8. Retention of Personal Data
BPR BANK will retain your personal data only for as long as is necessary to achieve the purpose for which they were collected. We may retain your personal data and/or information for a period of up to seven (7) years or as may be required by law and maintain specific records management and retention policies and procedures, so that personal data are deleted after a reasonable time according to the following retention criteria:
- Where we have an ongoing relationship with you.
- To comply with a legal obligation to which it is subject.
- Where retention is advisable to safeguard or improve the Bank’s legal position.
9. Your rights
You have the right (in the circumstances and under the conditions, and subject to the exceptions, set out in applicable law to:
- Be informed that we are collecting personal data about you;
- Request access to your personal information that we have on record. This right entitles you to know whether BPR BANK holds personal data of you and, if so, obtain information on and a copy of those personal data.
- Request BPR BANK to rectify any of your personal data that is incorrect or incomplete.
- Object to and withdraw your consent to processing of your personal data. This right entitles you to request that BPR BANK no longer processes your personal data. The withdrawal of your consent shall not affect the lawfulness of processing based on prior consent before its withdrawal. We may also continue to process your personal information if we have a legitimate or legal reason to do so.
- Request the erasure of your personal data. This right entitles you to request the erasure of your personal data, including where such personal data would no longer be necessary to achieve the purposes.
- Request the restriction of the processing of your personal data: This right entitles you to request that BPR BANK only processes your personal data in limited circumstances, including with your consent.
Request portability of your personal data. This right entitles you to receive a copy (in a structured, commonly used, and machine-readable format) of personal data that you have provided to BPR BANK, or request BPR BANK to transmit such personal data to another data controller in an electronic format.
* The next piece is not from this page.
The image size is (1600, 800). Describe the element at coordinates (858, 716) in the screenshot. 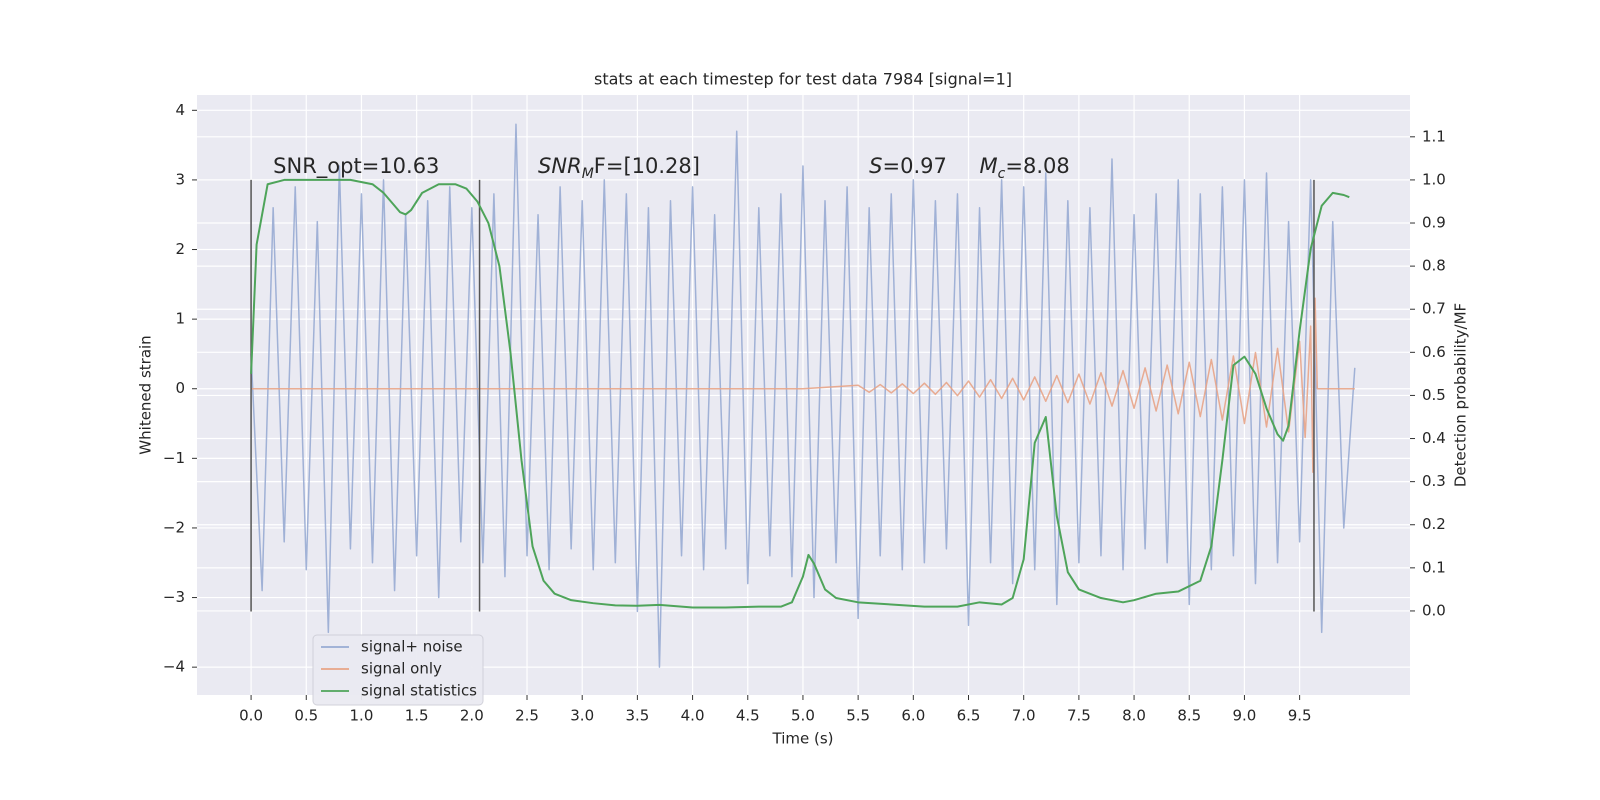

We may also use this data in aggregate form to develop customized services - tailored to your individual interests and needs. Should you choose to do so, it is possible (depending on the browser you are using), to be prompted before accepting any cookies, or to prevent your browser from accepting any cookies at all. This will however cause certain features of the web site not to be accessible.
11. Contact Us
Please contact our Data Protection Officer if you (i) have any questions or concerns about how BPR BANK processes your personal data or (ii) want to exercise any of your rights in relation to your personal data, on +250788140000 or +250788187200 or by writing to us on email: firstname.lastname@example.org.
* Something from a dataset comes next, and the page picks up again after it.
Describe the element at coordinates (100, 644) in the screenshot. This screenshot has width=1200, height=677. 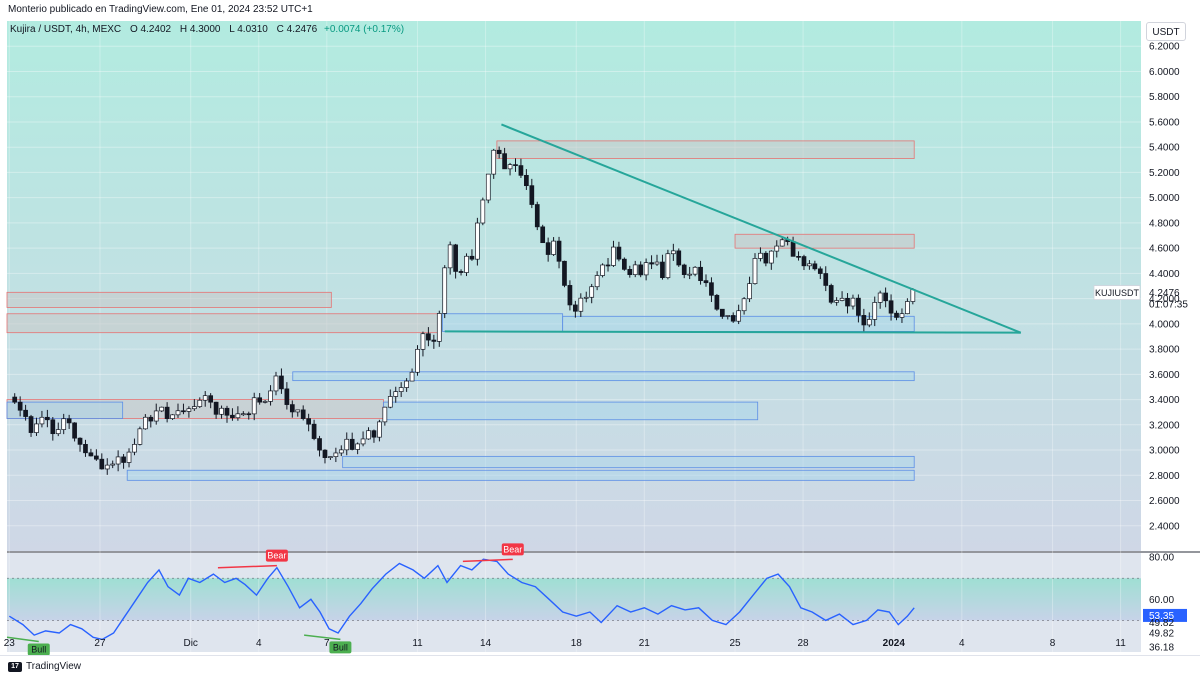
I see `time-tick-label: 27` at that location.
12. Amendments to this Statement
BPR BANK reserves the right to amend or modify this privacy statement from time to time and your continued use of our products and services constitutes your agreement to be bound by the terms of any such amendment or variation. You can access the most current version of the privacy statement from www.bpr.rw and Any amendment or modification to this statement will take effect from the date of notification on the BPR BANK website.